**YOUR TASK**
Please copy only the material from the line that has "Task: Open notifications bell next to UPGRADE" to the very last line, both ends included, exactly as written and without pictures.

**GIVEN DATA**
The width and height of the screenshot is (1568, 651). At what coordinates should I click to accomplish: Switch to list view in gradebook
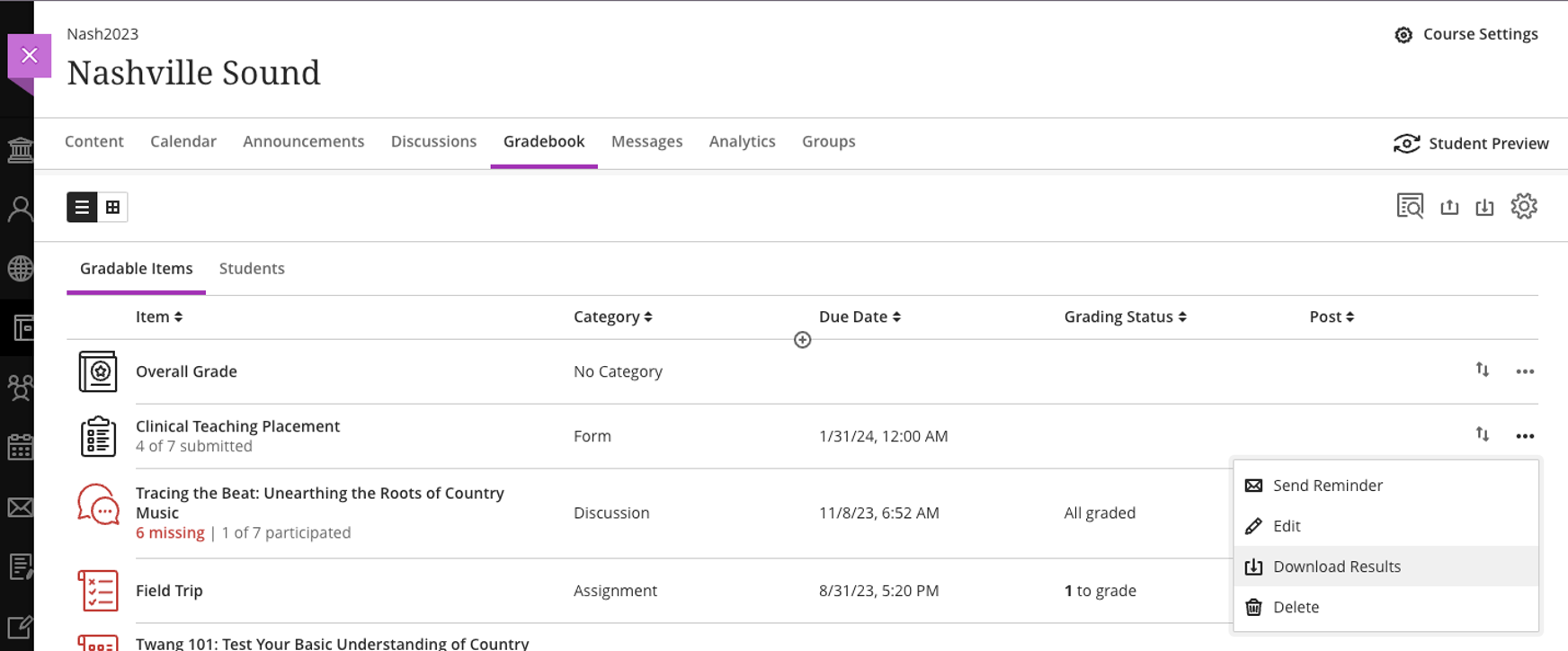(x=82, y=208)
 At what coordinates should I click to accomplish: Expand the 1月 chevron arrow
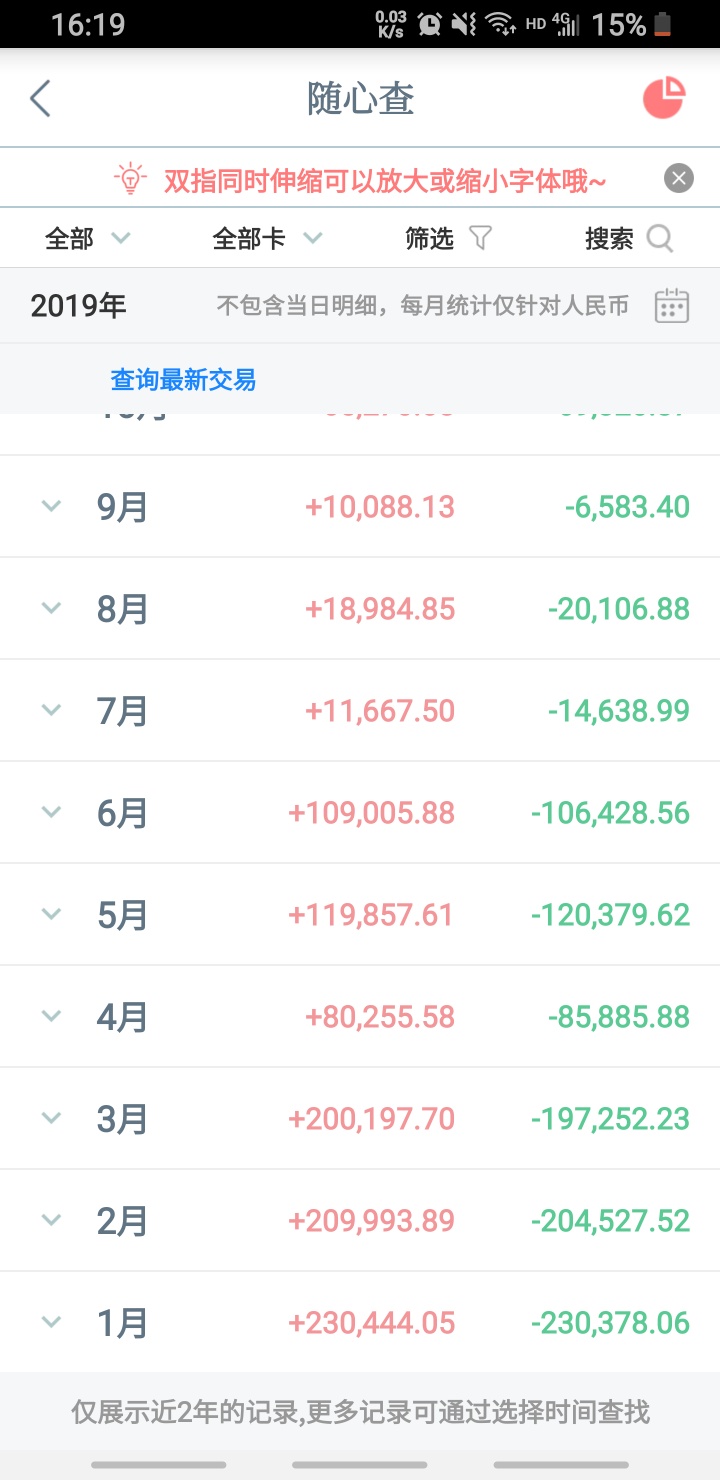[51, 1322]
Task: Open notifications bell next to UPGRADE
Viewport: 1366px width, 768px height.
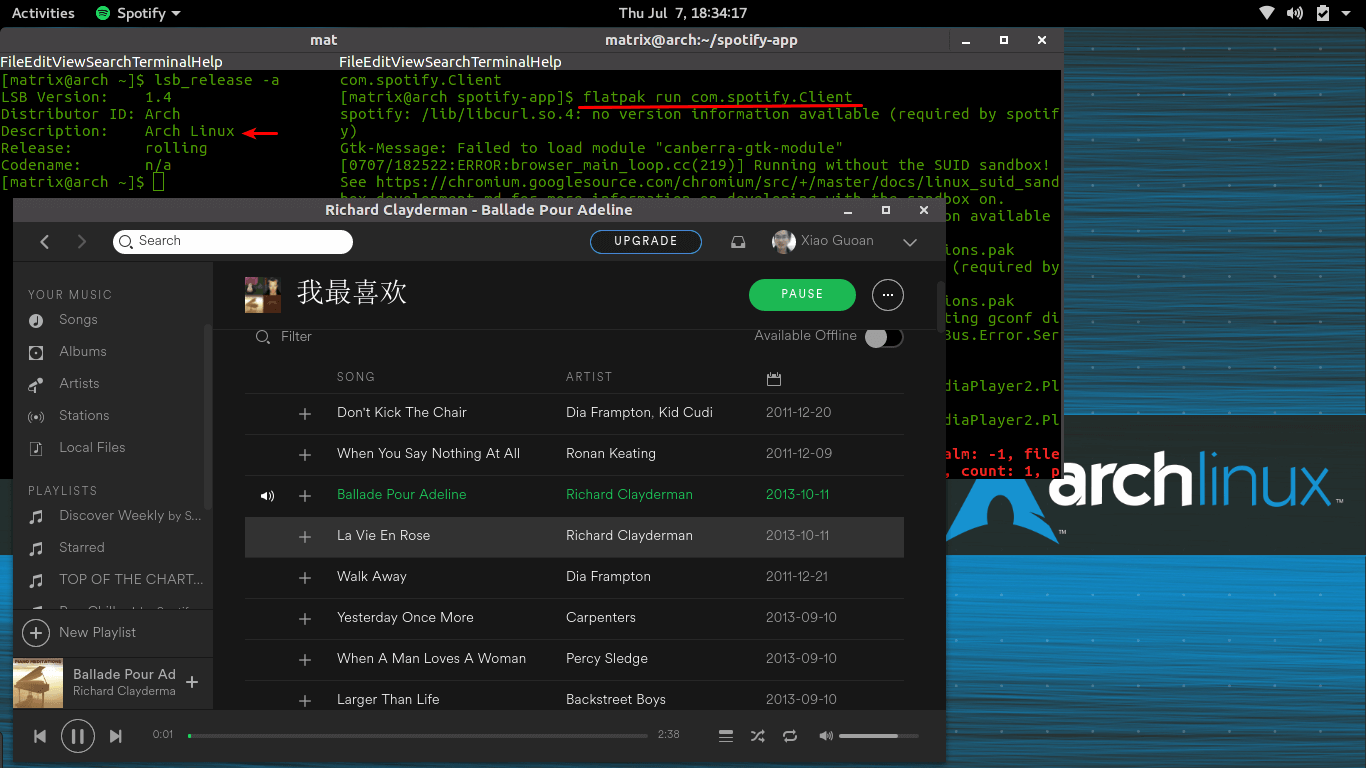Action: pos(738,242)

**ANSWER FOR THE TASK**
Task: Open notifications bell next to UPGRADE
Viewport: 1366px width, 768px height.
Action: pos(738,242)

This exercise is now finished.